### DATA FOR REVIEW
= Beginning of Section =

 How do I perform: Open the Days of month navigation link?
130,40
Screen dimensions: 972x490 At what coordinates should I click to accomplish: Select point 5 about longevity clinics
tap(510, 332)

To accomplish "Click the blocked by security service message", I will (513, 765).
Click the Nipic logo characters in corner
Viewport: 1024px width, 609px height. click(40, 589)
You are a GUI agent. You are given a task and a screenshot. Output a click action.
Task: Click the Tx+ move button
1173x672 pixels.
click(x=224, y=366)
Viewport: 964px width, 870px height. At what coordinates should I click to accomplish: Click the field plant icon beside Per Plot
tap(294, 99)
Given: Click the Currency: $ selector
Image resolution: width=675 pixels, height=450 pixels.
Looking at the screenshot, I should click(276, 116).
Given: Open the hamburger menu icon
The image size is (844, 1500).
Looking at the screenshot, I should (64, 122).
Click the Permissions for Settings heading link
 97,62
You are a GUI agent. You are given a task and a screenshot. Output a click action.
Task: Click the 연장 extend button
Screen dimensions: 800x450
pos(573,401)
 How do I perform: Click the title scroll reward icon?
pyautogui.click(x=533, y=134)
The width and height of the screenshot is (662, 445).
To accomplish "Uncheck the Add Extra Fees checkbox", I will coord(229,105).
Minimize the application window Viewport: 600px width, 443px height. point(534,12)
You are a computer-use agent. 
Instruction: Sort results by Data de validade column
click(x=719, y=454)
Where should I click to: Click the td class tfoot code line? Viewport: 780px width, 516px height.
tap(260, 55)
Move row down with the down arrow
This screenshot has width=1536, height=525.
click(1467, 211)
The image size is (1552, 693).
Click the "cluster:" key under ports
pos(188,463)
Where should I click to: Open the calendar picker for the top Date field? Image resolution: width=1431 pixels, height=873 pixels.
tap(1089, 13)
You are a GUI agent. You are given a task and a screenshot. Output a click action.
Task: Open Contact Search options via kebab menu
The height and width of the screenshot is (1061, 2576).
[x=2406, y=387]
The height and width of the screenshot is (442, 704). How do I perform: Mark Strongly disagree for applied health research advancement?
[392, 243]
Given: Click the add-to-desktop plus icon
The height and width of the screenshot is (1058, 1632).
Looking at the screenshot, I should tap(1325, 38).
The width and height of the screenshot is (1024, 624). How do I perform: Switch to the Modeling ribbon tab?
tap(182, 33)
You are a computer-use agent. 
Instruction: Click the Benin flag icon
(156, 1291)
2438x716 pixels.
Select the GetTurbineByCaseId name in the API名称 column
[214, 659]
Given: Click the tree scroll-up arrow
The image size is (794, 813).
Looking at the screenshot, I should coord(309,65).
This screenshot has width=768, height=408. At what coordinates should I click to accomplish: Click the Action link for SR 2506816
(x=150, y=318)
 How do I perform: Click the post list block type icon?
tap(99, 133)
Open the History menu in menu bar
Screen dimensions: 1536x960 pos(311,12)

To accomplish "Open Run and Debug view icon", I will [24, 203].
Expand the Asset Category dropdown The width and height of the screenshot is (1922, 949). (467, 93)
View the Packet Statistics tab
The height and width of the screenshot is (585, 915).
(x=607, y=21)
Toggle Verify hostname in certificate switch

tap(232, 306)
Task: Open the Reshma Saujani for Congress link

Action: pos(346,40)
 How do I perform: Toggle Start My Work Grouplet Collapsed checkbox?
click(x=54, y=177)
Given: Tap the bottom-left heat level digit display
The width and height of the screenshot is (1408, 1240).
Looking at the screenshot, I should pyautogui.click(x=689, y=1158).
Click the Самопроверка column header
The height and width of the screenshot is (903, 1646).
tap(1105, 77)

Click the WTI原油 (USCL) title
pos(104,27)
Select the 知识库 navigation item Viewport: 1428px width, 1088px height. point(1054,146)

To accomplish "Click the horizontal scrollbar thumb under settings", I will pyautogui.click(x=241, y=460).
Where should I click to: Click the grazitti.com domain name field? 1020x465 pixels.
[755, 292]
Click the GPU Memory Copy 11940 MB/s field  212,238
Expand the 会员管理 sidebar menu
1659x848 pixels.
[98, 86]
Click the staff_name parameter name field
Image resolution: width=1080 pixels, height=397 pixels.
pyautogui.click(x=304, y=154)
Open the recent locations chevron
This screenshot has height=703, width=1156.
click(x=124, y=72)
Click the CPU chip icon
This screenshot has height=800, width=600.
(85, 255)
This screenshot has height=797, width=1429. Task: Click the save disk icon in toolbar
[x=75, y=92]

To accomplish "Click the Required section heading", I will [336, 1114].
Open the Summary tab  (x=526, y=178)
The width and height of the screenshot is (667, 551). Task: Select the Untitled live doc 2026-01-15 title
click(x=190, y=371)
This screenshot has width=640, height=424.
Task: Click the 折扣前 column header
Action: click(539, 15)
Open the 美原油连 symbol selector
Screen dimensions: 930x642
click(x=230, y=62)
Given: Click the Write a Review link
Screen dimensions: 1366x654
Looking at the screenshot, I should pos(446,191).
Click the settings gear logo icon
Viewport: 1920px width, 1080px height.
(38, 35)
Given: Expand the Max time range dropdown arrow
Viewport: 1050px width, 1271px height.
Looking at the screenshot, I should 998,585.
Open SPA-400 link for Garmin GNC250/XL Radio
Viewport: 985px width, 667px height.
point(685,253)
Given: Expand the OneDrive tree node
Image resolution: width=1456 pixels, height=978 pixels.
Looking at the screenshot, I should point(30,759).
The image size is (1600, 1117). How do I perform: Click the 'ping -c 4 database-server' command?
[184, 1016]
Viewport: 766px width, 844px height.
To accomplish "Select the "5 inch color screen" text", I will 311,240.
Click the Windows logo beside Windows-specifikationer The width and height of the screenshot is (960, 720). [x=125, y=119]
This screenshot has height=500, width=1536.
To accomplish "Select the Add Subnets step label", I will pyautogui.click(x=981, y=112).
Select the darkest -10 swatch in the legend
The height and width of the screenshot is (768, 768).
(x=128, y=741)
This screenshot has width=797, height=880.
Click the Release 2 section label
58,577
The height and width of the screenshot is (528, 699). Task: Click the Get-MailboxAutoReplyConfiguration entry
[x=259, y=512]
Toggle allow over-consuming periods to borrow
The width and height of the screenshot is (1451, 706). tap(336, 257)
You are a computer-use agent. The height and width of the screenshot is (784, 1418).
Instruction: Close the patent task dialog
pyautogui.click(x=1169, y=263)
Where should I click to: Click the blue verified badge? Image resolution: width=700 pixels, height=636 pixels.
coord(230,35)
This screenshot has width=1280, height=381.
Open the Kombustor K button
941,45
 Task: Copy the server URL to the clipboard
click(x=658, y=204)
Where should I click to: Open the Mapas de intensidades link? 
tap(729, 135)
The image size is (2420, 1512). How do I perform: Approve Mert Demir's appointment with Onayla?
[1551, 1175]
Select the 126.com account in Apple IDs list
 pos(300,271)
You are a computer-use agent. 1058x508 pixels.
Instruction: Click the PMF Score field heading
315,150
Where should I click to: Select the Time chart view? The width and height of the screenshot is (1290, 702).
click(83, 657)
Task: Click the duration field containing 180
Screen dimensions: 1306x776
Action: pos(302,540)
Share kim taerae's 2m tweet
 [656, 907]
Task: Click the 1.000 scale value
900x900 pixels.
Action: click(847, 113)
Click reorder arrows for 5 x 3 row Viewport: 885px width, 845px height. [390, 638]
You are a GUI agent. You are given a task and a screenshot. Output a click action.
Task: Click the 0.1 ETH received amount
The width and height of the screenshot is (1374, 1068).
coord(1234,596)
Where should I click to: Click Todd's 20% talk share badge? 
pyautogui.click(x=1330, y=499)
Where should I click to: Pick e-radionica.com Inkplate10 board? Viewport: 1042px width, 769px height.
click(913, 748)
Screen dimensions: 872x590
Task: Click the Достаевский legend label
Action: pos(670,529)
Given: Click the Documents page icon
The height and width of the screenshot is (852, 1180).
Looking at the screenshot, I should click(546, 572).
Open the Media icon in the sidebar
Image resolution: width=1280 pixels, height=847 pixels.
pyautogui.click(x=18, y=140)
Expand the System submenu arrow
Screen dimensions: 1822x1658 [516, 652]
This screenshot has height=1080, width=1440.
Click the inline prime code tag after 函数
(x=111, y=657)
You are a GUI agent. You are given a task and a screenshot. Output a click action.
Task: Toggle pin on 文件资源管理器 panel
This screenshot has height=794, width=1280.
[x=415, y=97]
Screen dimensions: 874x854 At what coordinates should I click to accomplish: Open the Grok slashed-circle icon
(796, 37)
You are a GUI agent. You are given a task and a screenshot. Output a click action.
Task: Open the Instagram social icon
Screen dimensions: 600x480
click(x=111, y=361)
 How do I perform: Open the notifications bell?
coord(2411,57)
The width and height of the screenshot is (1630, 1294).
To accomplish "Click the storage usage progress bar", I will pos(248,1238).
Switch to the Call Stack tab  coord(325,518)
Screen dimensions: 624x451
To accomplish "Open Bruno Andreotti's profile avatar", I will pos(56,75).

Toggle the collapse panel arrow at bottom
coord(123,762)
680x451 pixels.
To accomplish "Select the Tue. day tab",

= End of Section =

### TASK STATEMENT
Each line above from the one with "This screenshot has height=797, width=1429." up to and including the one with "Open the Summary" must be set down exactly, and no line outside that span may appear.

### EXERCISE SOLUTION
This screenshot has height=797, width=1429. Task: Click the save disk icon in toolbar
[x=75, y=92]

To accomplish "Click the Required section heading", I will [336, 1114].
Open the Summary tab  (x=526, y=178)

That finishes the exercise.